2021 was another challenging year in Anapra due to Covid. Vaccines rolled out slowly in Anapra and are just now available for 15-18 year olds. The factories promoted and provided incentives for workers to get a vaccine in order to re-open factories and get people back to work. Elementary and junior high schools offered in person classes in the fall. Colleges and high schools were still online only.
As if rearranging life to accommodate Covid wasn’t enough, Mother Nature sent damaging storms to test the resiliency of our friends in Anapra. The need was great and friends of Anapra responded graciously. The people in Anapra send their blessings and gratitude for all the help provided. Here is a review of Manos Amigas activities in 2021.
Two members of the Kansas City Core Team were able to visit Anapra and celebrate graduates in a Covid friendly way.
Meet Dave and Ezequiel, new members of the core team in Anapra. Dave is a long time friend of Anapra living in Juarez. Ezequiel is architecture student in the school sponsorship program.
The School Sponsorship program was reviewed and changes made to protect the safety of students and sponsors. Sponsorship is now $30 per month per student to make payments more manageable for sponsors.
Christmas food basket delivery demonstrates the spirit of the Christmas season. 55 families and elderly received this blessing in 2021.
In February, a winter storm affected power across Texas and into Mexico. Anapra was without water, electricity and gasoline. Some people melted snow to put in toilets. Manos Amigas helped 50 families replace water pipes that froze and then broke because of the extreme cold.
In August, torrential rains fell in this desert area that is not built to handle rain.
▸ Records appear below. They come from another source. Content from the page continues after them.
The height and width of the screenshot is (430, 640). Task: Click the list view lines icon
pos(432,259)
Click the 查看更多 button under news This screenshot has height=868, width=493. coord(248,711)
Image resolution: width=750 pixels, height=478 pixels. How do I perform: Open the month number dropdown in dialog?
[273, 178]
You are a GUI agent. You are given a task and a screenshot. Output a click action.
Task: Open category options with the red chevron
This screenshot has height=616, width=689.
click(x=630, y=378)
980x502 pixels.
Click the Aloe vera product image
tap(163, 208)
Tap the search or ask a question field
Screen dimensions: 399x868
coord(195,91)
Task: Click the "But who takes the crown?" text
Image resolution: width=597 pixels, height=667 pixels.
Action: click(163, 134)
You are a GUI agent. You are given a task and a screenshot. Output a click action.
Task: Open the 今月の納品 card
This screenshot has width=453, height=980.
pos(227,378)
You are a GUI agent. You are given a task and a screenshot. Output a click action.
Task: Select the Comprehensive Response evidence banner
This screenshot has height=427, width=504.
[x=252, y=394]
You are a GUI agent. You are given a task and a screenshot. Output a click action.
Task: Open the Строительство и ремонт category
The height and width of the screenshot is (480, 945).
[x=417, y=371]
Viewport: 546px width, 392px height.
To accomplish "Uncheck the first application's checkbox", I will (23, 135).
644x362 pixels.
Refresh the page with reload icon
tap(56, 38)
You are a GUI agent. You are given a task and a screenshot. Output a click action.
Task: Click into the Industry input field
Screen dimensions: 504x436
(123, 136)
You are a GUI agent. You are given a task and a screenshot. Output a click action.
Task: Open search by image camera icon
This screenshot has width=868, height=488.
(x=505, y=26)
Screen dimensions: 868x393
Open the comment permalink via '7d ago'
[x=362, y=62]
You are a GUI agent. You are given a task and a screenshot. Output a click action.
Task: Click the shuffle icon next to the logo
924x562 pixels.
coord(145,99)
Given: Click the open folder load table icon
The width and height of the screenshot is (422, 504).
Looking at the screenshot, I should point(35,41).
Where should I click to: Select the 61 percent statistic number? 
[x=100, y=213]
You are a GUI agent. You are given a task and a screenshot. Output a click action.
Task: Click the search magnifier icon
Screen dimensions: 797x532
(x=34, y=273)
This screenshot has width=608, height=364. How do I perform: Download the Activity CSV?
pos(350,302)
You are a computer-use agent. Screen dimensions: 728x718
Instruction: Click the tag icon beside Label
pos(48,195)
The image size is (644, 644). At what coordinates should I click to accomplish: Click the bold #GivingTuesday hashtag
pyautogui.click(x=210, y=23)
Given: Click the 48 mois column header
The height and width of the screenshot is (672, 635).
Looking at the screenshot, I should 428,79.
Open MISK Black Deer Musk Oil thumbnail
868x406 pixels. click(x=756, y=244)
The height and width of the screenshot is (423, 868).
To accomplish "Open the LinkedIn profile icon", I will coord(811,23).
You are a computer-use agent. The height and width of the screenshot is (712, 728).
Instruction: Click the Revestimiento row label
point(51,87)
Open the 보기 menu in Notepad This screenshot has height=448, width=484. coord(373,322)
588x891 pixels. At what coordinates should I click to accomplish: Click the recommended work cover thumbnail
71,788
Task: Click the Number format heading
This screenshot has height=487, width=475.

Manos Amigas helped 40 families repair damaged roofs to protect their homes and families.
From November thru February, Manos Amigas provides heat assistance for 25 elderly people who have very little to no income in their later years. Some use firewood, others use propane gas. Electricity is too expensive.
Babies born during the pandemic are truly miracle babies. They were born in hospitals full of covid patients in a country with limited resources to combat the virus. Their parents were already managing with limited income because of work reductions and higher prices. Having a baby was a blessing and a lot of extra stress to afford diapers and care. Manos Amigas started a new program, Pies Pequeños (Little Feet) to support babies from birth thru 18 months. Parents receive wipes, help with diapers and attend monthly support meeting facilitated by two of the moms. Ivon is a graduate from nursing school and Wendy is currently studying at the Anapra Engineering College.